SUPPLIED PASSAGE:

Monday, May 23, 2011

Ever been grudgingly told your work is "better than the alternative"? (You might be an abortioneer if...)

So here's another twist on "coming out" to someone as an abortioneer. I have an old school friend, you know the type: we really don't have much in common these days but when we go home for the holidays we give each other a call. I was just remembering the time I told her about my new job after college...

I told my friend I was doing [vaguely hard-to-explain job] at a non-profit reproductive health clinic. In response she asked if they did abortions there, and was our mutual, very-Catholic friend going to have to put me on her "prayer list" -- jokey jokey, of course, except not really I guess.

When I told her yes, she replied, "Well, but you just work in the office, you're not doing the abortions" -- with an unspoken implication of " I guess you're not doing evil," as though the reason I could be at peace with myself is that I wasn't the person holding the cannula or flipping the aspirator switch or what have you, and so I somehow was not implicated in the whole abortion thing.

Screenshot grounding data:
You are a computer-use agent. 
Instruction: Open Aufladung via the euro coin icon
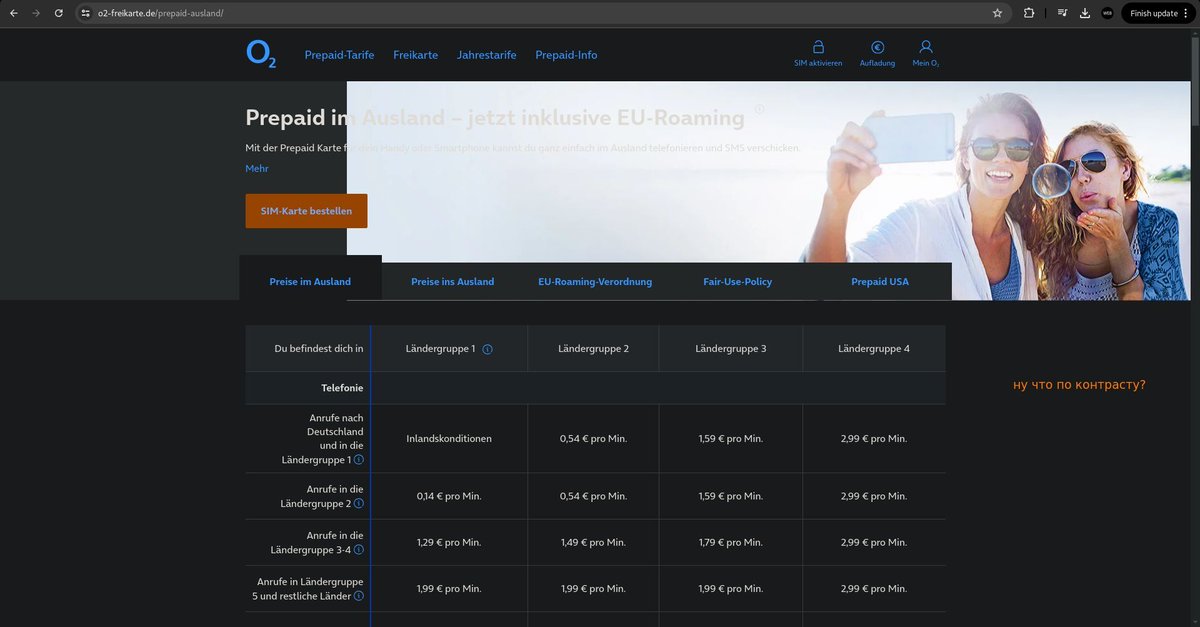[877, 47]
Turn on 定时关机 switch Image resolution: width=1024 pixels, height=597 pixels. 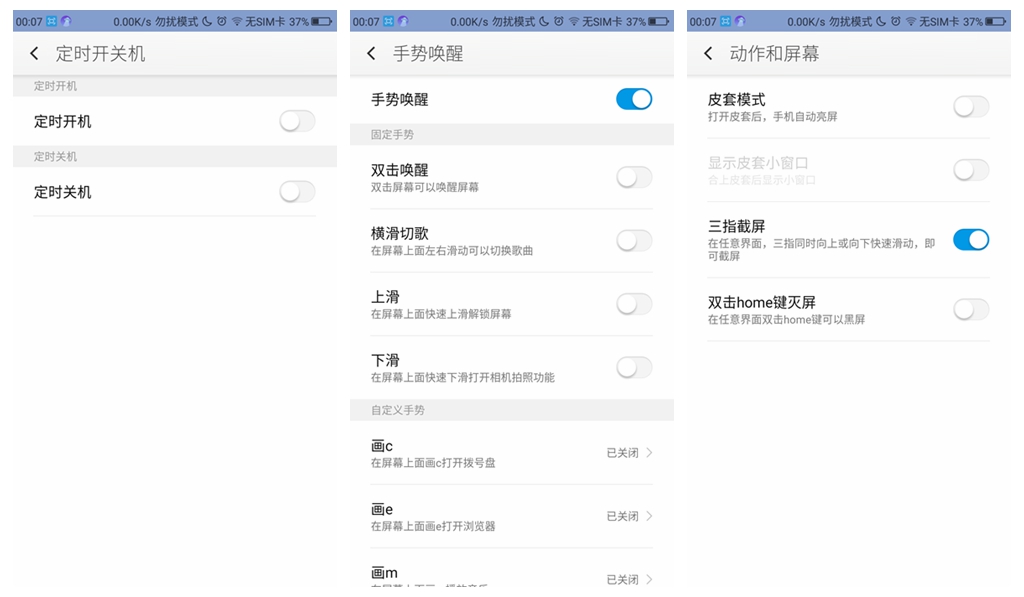coord(297,192)
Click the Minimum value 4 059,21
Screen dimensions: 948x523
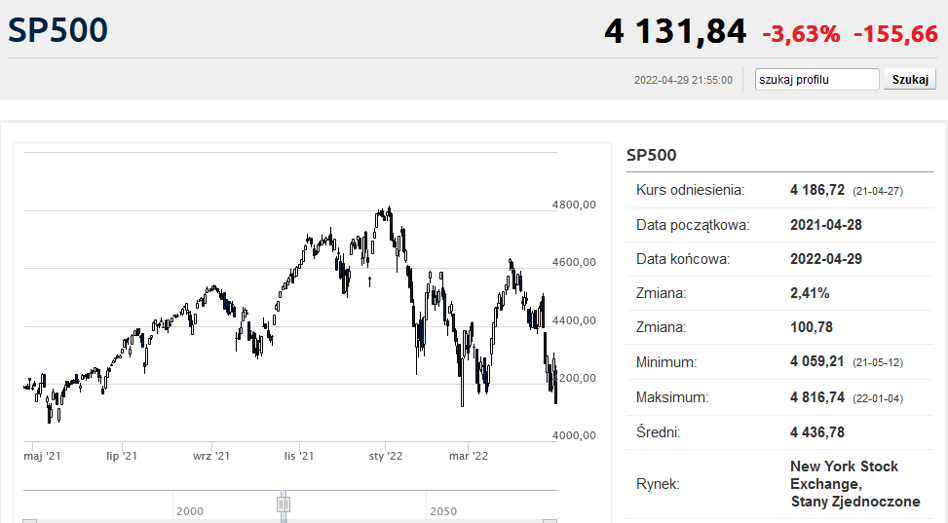[x=817, y=362]
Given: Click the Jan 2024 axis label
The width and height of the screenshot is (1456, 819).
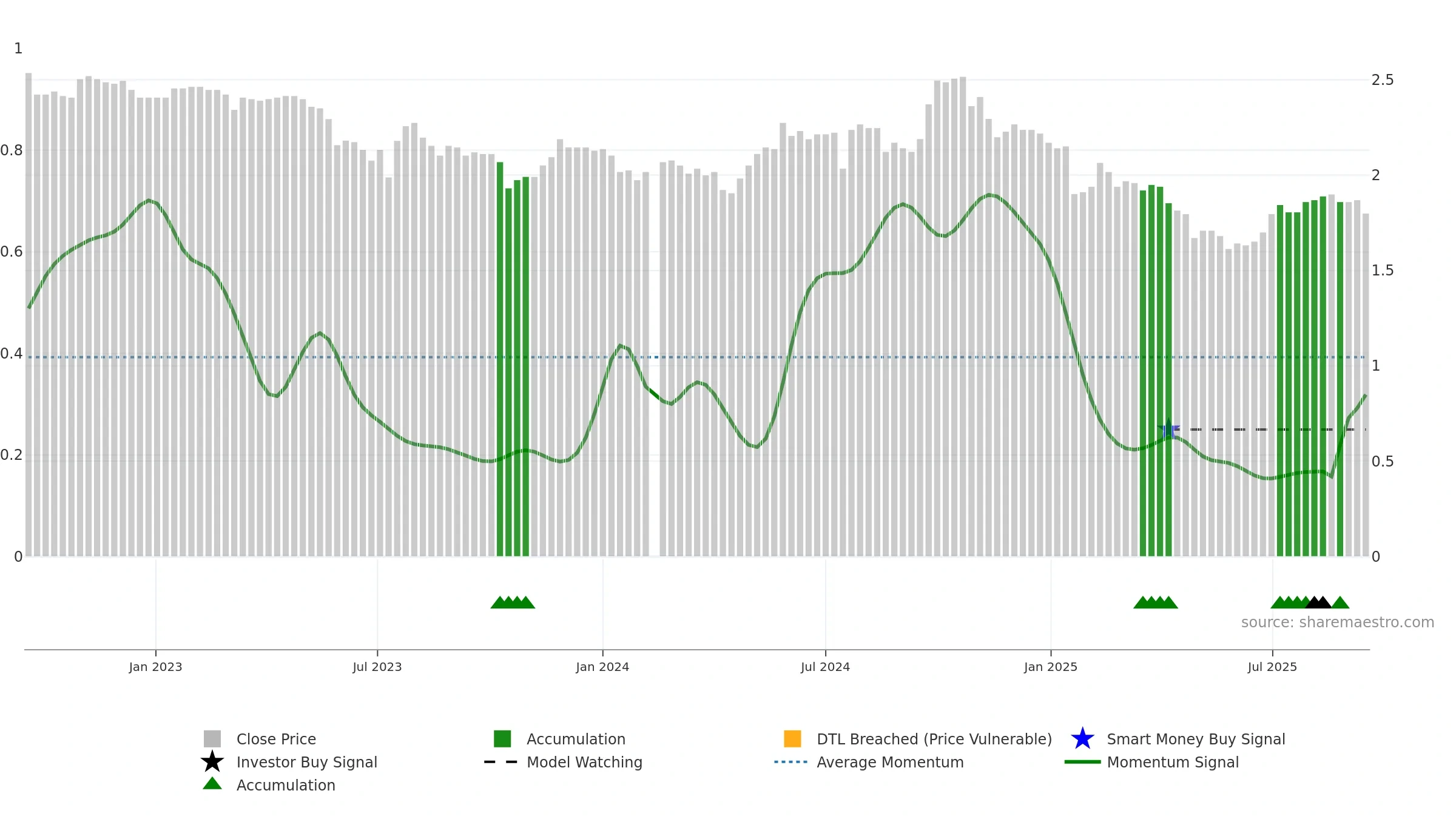Looking at the screenshot, I should 602,667.
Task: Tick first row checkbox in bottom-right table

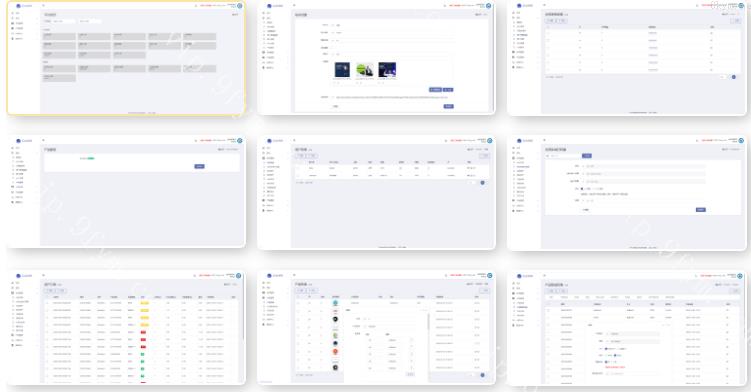Action: coord(549,311)
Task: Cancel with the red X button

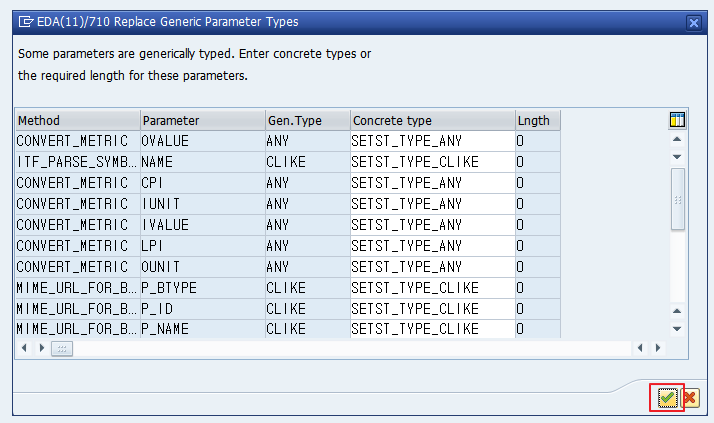Action: click(690, 398)
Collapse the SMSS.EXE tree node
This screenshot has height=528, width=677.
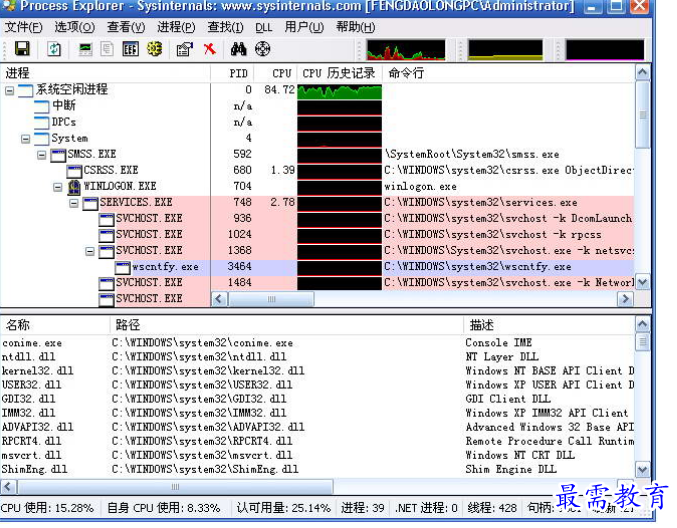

STUDY QUESTIONS:
- a) Quote everything in the blog post from "Ever been grudgingly" down to "job after college...".
- b) Answer these questions about the blog post:
(i) What date does the post carry?
(ii) At what kind of place did the writer take a job after college?
(iii) How does the writer describe the mutual friend who might add the writer to a "prayer list"?
The entries are separate material and have no connection to the blog post.

RESPONSES BY TASK:
- a)
Ever been grudgingly told your work is "better than the alternative"? (You might be an abortioneer if...)

So here's another twist on "coming out" to someone as an abortioneer. I have an old school friend, you know the type: we really don't have much in common these days but when we go home for the holidays we give each other a call. I was just remembering the time I told her about my new job after college...

- b)
(i) Monday, May 23, 2011.
(ii) A non-profit reproductive health clinic.
(iii) As very-Catholic.